Chilonatalus macer
- Conservation status: Data Deficient (IUCN 3.1)

Scientific classification
- Kingdom: Animalia
- Phylum: Chordata
- Class: Mammalia
- Order: Chiroptera
- Family: Natalidae
- Genus: Chilonatalus
- Species: C. macer
- Binomial name: Chilonatalus macer Miller, 1914

= Chilonatalus macer =

- Genus: Chilonatalus
- Species: macer
- Authority: Miller, 1914
- Conservation status: DD

Species of bat

Chilonatalus macer is a species of bat endemic to Cuba.

==Taxonomy==
Chilonatalus macer was described as a new species in 1914 by American zoologist Gerrit Smith Miller Jr.
The holotype had been collected in Baracoa, Cuba by William Palmer in 1902.
Prior to 2011, it was frequently included as a subspecies within the Cuban funnel-eared bat, Chilonatalus micropus. However, it is now most often regarded as a full species.

==Description==
It has a short forearm length of 32.1-33.8 mm. Individuals weigh only 2-4 g.

==Biology and ecology==
Chilonatalus macer is insectivorous, consuming moths but also spiders. At any time, its stomach can hold up to 28.6% of its body weight. It is a colonial species, and forms aggregations in caves typically consisting of 30-50 individuals.

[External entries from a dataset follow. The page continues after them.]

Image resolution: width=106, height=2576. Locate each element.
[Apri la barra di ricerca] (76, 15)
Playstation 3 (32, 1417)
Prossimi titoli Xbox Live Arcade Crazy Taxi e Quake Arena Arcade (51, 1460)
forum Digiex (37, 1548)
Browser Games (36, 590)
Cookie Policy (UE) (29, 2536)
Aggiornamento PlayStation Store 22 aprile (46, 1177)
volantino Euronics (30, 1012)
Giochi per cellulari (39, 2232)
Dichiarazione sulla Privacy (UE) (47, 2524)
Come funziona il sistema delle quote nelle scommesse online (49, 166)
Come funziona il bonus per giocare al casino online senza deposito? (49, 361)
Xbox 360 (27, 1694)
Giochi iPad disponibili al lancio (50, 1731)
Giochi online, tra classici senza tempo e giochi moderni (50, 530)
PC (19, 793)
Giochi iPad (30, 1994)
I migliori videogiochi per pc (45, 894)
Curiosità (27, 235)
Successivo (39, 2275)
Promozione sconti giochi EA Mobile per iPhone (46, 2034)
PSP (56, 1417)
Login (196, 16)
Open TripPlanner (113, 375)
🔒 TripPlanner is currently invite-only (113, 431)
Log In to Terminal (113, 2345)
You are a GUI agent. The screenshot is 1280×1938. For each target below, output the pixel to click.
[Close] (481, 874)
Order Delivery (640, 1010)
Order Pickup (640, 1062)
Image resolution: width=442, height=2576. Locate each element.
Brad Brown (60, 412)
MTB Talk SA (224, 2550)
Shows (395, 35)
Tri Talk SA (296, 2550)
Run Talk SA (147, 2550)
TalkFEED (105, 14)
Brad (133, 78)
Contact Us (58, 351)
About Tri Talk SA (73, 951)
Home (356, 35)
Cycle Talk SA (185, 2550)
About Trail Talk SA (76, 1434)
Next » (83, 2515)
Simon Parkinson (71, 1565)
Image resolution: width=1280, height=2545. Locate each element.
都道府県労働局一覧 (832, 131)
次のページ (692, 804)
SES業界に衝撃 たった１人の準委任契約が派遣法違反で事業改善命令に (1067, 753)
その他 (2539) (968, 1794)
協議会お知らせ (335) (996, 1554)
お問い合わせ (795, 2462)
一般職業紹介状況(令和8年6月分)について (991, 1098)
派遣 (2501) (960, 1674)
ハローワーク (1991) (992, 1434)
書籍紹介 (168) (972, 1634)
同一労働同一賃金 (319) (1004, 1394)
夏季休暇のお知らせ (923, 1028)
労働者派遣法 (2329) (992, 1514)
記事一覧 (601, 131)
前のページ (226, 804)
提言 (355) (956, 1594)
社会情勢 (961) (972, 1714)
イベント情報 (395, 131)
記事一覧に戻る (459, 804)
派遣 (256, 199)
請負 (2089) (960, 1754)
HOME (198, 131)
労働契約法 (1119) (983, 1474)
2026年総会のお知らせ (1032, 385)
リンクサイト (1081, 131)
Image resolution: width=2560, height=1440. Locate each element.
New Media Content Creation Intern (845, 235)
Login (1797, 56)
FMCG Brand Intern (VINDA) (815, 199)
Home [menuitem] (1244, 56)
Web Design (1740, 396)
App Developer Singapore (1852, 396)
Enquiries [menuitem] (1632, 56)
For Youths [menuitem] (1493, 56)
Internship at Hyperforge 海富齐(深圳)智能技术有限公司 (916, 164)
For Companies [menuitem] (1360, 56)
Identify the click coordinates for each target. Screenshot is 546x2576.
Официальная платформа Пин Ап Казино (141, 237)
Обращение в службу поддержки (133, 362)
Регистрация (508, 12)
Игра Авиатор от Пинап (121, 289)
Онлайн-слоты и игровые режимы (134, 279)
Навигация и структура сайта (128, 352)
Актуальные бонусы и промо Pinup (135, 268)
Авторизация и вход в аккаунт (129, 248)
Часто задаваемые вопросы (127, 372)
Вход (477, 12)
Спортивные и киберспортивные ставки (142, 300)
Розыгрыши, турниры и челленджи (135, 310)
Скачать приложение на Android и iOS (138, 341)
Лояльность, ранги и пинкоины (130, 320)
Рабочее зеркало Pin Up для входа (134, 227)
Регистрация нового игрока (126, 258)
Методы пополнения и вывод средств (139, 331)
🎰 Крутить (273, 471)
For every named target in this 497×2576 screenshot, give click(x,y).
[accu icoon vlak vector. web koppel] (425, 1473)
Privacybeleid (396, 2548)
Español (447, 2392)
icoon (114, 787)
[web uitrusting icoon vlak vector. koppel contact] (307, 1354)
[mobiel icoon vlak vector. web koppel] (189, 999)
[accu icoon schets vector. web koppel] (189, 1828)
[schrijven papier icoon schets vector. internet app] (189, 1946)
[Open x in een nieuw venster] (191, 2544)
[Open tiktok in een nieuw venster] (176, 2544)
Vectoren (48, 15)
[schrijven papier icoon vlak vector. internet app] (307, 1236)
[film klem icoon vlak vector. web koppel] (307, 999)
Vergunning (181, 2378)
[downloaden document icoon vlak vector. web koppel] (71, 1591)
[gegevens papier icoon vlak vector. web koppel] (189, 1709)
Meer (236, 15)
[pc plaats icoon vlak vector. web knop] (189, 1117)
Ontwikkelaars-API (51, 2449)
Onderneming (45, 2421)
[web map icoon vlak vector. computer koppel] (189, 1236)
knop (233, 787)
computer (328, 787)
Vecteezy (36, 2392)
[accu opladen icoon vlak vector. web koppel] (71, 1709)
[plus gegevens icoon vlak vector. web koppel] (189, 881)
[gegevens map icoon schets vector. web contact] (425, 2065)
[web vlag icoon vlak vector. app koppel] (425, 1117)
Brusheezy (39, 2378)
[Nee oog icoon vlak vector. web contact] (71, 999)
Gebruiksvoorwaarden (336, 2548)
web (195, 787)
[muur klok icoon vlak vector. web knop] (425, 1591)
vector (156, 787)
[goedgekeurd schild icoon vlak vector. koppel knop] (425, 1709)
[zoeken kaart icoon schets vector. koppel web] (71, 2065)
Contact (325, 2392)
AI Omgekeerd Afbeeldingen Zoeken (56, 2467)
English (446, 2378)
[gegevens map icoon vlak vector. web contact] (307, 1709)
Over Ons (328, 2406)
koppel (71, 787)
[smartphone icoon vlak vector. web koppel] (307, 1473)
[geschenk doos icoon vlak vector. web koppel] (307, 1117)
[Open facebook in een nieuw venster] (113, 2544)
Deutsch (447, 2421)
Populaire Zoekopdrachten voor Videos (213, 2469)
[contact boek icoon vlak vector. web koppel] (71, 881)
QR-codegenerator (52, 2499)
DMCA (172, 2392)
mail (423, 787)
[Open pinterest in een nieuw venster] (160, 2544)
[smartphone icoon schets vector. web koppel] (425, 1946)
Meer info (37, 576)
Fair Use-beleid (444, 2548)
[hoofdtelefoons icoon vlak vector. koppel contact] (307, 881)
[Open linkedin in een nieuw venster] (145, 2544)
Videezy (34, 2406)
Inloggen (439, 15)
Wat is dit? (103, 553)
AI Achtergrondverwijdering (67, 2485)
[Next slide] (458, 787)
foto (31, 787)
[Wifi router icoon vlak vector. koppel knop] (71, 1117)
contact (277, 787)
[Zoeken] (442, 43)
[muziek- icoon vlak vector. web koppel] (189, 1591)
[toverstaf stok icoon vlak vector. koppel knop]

In cool or dry caves, however, some individuals have been documented roosting solitarily.

==Range and habitat==
Chilonatalus macer is found only in Cuba, where its range is the island of Cuba as well as the Isla de la Juventud. Fossil evidence supports that it was once found on the island of Grand Cayman as well. In Cuba, it has been documented at a range of elevations from 0-230 m above sea level. Its habitat includes mesic forest, though it has been documented in drier habitat as well.

It is nocturnal, roosting in sheltered places during the day such as humid caves.